**TO BE DONE**
#1 Using the tutorial on SRE tools below, please explain in one to three sentences why teams use SRE tools.
#2 In the tutorial on SRE tools below, which two words are combined to form the term "DevOps"?

**EXCERPTED TEXT**
•••

SRE Tools: Tutorial & Examples

March 13, 2023
20 min

Site reliability engineering (SRE) is the practice of ensuring that a software system is available, performant, and scalable. Teams often use various SRE tools that monitor and manage the system to achieve these goals. These tools can monitor the system's performance, track errors and exceptions, automate code deployment, and more. 

Some standard SRE tools include monitoring tools like Nagios and Datadog, deployment automation tools like Ansible and Puppet, and logging tools like Splunk and the ELK stack. This article will explore the types of SRE tools and how SRE teams use them in detail.

Summary of key SRE tool concepts

The table below summarizes the concepts related to SRE tools we will explore in this article. 

Concept Description
DevOps vs.SRE tools DevOps focuses on CI/CD while SRE focuses on ensuring software systems' reliability, performance, and availability
Service catalog Documentation of service ownership and escalation policy
Observability Detailed view of the platform outlining metrics, logs, and traces
Log management Tools that help with storing and processing logs
Infrastructure & configuration management Managing configuration on a large scale
Load testing Performance testing and optimization
Containerization tools Consistent software delivery
Testing tools Unit, functional and end-to-end tests
Incident response system Internal systems and processes to manage incidents
Status page Summarized health of a platform for both public and private viewership
Retrospective (post-mortem) Recurring meeting focused on platform health and stability
SLO management tools Tools that help in tracking and meeting SLO’s
Runbook automation Proprietary runbook automation offerings and custom solutions using scripting languages
CI/CD tools Tools used for consistent software delivery

DevOps tools vs. SRE tools

The terms DevOps and SRE are often used interchangeably. However, they are different concepts. 

DevOps (a portmanteau of “development” and “operations”) is a software development and delivery approach that emphasizes collaboration between development and operations teams. One key aspect of DevOps is using tools and practices for continuous integration (CI), continuous delivery (CD), and release management.

•••

**SUPPLIED MATERIAL**
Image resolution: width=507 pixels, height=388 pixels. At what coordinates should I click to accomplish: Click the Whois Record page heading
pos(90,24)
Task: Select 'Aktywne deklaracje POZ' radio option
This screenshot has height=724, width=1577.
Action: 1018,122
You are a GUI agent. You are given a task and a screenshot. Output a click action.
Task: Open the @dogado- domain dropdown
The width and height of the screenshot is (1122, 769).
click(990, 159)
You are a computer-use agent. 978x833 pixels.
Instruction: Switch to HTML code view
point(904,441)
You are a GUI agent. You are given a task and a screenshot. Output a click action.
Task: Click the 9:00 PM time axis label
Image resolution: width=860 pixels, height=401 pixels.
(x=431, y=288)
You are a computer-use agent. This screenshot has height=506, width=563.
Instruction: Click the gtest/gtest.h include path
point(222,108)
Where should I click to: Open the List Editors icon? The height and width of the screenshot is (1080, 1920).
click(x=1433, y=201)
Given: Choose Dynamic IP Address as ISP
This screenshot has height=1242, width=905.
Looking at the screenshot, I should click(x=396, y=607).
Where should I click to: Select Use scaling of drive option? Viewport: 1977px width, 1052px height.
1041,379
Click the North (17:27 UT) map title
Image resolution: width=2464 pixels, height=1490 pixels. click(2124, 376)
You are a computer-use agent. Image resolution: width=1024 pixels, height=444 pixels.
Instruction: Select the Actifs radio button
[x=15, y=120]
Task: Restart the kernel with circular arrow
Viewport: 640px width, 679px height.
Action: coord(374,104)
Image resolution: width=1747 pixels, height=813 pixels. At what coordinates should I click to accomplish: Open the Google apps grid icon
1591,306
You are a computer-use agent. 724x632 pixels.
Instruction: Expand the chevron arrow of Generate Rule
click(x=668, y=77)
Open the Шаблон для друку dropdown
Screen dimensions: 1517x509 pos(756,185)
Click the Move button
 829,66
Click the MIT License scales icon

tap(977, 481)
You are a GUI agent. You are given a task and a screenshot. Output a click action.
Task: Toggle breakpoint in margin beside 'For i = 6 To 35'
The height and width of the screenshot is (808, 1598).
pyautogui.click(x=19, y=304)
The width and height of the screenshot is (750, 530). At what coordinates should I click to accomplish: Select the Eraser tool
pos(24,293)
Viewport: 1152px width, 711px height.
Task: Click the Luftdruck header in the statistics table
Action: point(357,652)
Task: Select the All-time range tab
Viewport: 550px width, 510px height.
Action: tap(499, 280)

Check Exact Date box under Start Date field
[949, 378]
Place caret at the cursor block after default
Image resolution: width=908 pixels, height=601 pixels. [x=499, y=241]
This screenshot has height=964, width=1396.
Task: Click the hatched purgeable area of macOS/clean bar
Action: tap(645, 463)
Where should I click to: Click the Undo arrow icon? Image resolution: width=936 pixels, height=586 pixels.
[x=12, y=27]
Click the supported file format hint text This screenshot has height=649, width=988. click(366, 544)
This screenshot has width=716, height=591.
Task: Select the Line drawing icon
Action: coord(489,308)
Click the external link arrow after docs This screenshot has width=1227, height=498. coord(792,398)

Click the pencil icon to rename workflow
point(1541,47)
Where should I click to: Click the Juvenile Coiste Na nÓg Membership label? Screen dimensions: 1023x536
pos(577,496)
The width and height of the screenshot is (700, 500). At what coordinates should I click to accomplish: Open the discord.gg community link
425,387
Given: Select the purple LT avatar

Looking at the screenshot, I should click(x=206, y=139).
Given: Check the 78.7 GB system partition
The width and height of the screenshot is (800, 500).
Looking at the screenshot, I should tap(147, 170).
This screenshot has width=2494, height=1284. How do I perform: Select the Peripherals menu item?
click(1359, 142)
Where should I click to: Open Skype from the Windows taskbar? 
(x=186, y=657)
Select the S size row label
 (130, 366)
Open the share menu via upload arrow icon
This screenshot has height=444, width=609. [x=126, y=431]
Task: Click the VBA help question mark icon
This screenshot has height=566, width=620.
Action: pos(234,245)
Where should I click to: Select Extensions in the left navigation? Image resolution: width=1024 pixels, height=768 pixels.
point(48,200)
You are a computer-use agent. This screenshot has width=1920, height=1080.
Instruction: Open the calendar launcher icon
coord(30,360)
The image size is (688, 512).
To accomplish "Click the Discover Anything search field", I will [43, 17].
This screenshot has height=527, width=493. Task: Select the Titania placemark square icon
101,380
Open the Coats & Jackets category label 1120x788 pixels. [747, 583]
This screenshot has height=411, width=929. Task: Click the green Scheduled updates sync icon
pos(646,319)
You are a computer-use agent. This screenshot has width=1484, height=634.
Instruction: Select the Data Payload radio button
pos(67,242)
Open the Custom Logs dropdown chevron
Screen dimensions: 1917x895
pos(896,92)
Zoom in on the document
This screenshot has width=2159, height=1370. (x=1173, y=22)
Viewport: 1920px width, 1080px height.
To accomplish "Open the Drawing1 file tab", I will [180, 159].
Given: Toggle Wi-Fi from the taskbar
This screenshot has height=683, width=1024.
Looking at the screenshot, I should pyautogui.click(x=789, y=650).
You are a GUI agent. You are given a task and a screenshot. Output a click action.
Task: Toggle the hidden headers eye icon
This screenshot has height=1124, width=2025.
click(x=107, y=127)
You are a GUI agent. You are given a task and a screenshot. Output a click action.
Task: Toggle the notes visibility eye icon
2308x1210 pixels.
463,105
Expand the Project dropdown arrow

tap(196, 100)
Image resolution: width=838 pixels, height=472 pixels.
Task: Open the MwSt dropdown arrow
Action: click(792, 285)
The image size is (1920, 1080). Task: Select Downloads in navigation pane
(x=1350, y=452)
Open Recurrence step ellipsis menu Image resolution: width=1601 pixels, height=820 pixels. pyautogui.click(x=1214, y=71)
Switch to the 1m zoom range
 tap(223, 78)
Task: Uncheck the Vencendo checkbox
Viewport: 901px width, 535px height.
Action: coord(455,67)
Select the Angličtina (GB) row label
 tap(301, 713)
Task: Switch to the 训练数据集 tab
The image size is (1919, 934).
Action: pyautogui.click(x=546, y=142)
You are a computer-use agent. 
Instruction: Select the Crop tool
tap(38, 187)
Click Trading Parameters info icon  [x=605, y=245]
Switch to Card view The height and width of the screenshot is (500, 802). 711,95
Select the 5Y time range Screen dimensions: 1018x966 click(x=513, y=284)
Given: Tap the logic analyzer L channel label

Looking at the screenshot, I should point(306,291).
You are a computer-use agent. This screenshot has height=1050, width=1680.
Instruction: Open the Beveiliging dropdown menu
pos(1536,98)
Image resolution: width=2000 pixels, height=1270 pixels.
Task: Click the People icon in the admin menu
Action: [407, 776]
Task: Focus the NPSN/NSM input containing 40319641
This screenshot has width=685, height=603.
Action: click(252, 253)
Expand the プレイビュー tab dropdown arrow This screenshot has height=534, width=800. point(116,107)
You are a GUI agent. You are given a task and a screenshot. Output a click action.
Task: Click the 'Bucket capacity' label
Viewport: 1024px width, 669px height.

•••

**TASK-BY-TASK OUTPUTS**
#1 Site reliability engineering aims to keep a software system available, performant, and scalable, and teams use SRE tools to monitor and manage the system to reach those goals. The tools do this by monitoring performance, tracking errors and exceptions, and automating code deployment, among other things.

#2 "Development" and "operations."